▶ EXCERPTED PASSAGE
## Begin

From: Jason Dillaman <dillaman@redhat.com>
Date: Fri, 20 Mar 2020 16:59:14 +0000 (-0400)
Subject: rbd-mirror: leader watcher should not cancel get locker if locker is invalid
X-Git-Tag: v15.2.0~6^2
X-Git-Url: http://git-server-git.apps.pok.os.sepia.ceph.com/?a=commitdiff_plain;h=refs%2Fpull%2F34040%2Fhead;p=ceph.git

rbd-mirror: leader watcher should not cancel get locker if locker is invalid

When a new leader acquires the lock, it will send out a lock acquired
notification along with periodic heartbeats. The get locker will attempt to
run immediately, but if a heartbeat arrives before it executes the heartbeat
will cancel the timer and reschedule it for the future. This process repeats
for each periodic heartbeat and the locker is never re-read from the OSD.

This is an issue only for namespace replayers due to the delayed fashion in
which the leader instance id is retrieved.

Signed-off-by: Jason Dillaman <dillaman@redhat.com>
---

diff --git a/src/tools/rbd_mirror/LeaderWatcher.cc b/src/tools/rbd_mirror/LeaderWatcher.cc
index 1581319219d..ae705e3c5e2 100644
--- a/src/tools/rbd_mirror/LeaderWatcher.cc
+++ b/src/tools/rbd_mirror/LeaderWatcher.cc
@@ -946,7 +946,7 @@ void LeaderWatcher<I>::handle_heartbeat(Context *on_notify_ack) {
     std::scoped_lock locker{m_threads->timer_lock, m_lock};
     if (is_leader(m_lock)) {
       dout(5) << "got another leader heartbeat, ignoring" << dendl;
-    } else {
+    } else if (!m_locker.cookie.empty()) {
       cancel_timer_task();
       m_acquire_attempts = 0;
       schedule_acquire_leader_lock(1);

## End

▶ DATASET
## Begin

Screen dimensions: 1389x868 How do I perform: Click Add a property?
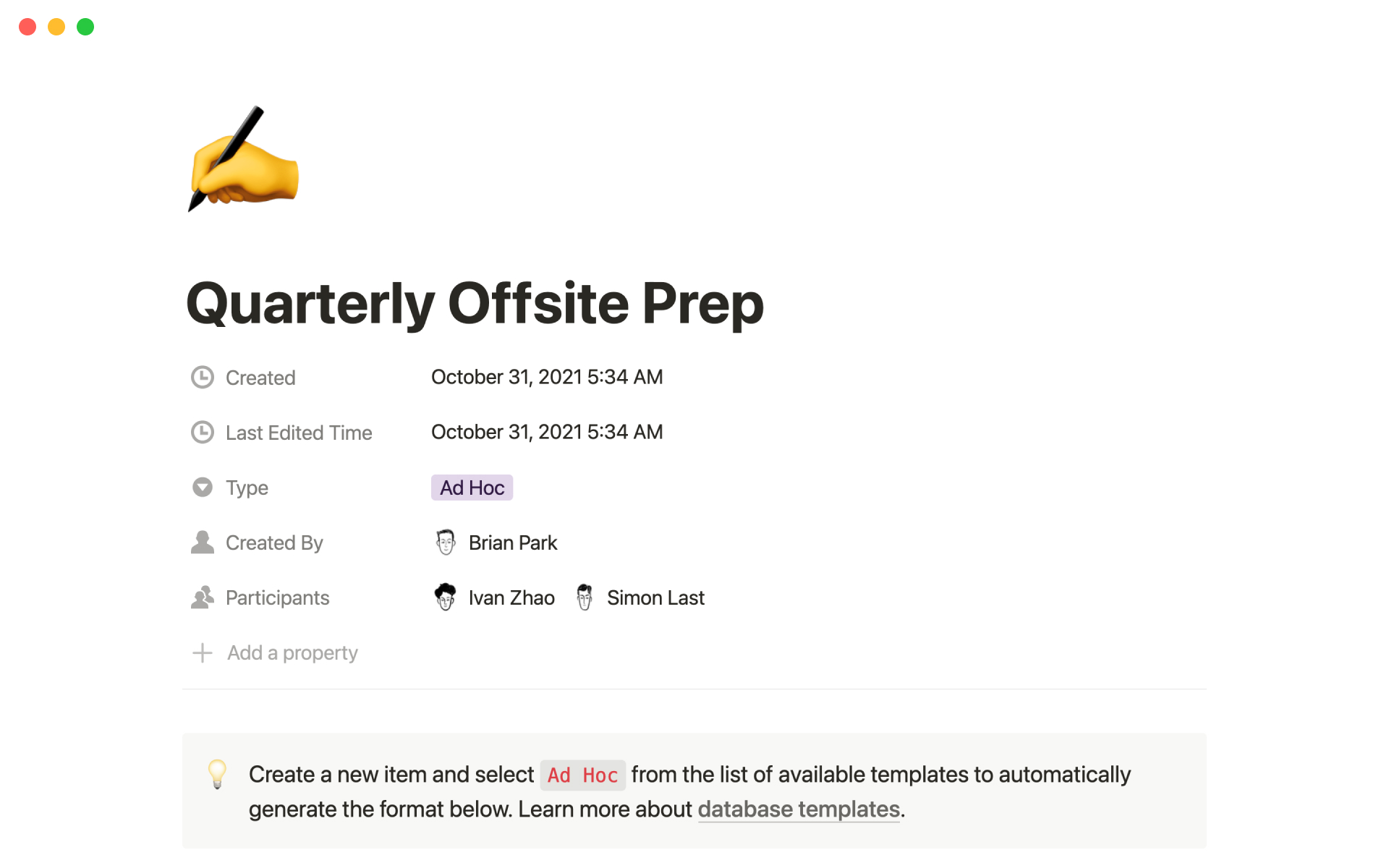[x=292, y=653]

## End
## Begin

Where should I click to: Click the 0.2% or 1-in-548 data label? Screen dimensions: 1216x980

## End

▶ REQUIRED ACTIONS
[a] Decide whether each of these statements agrees with the rbd-mirror commit: (i) the problem affects only namespace replayers; (ii) a heartbeat that arrives before the get locker runs causes it to be rescheduled for the future; (iii) the locker is re-read from the OSD after each periodic heartbeat. For each one, answer yes or no and quote the deciding words of the commit.
[b] Reproduce the rbd-mirror commit from "When a new leader" up to and including "from the OSD.".

▶ WORKED SOLUTIONS
[a]
(i) Yes: "This is an issue only for namespace replayers"
(ii) Yes: "if a heartbeat arrives before it executes the heartbeat will cancel the timer and reschedule it for the future"
(iii) No: "the locker is never re-read from the OSD"

[b]
When a new leader acquires the lock, it will send out a lock acquired
notification along with periodic heartbeats. The get locker will attempt to
run immediately, but if a heartbeat arrives before it executes the heartbeat
will cancel the timer and reschedule it for the future. This process repeats
for each periodic heartbeat and the locker is never re-read from the OSD.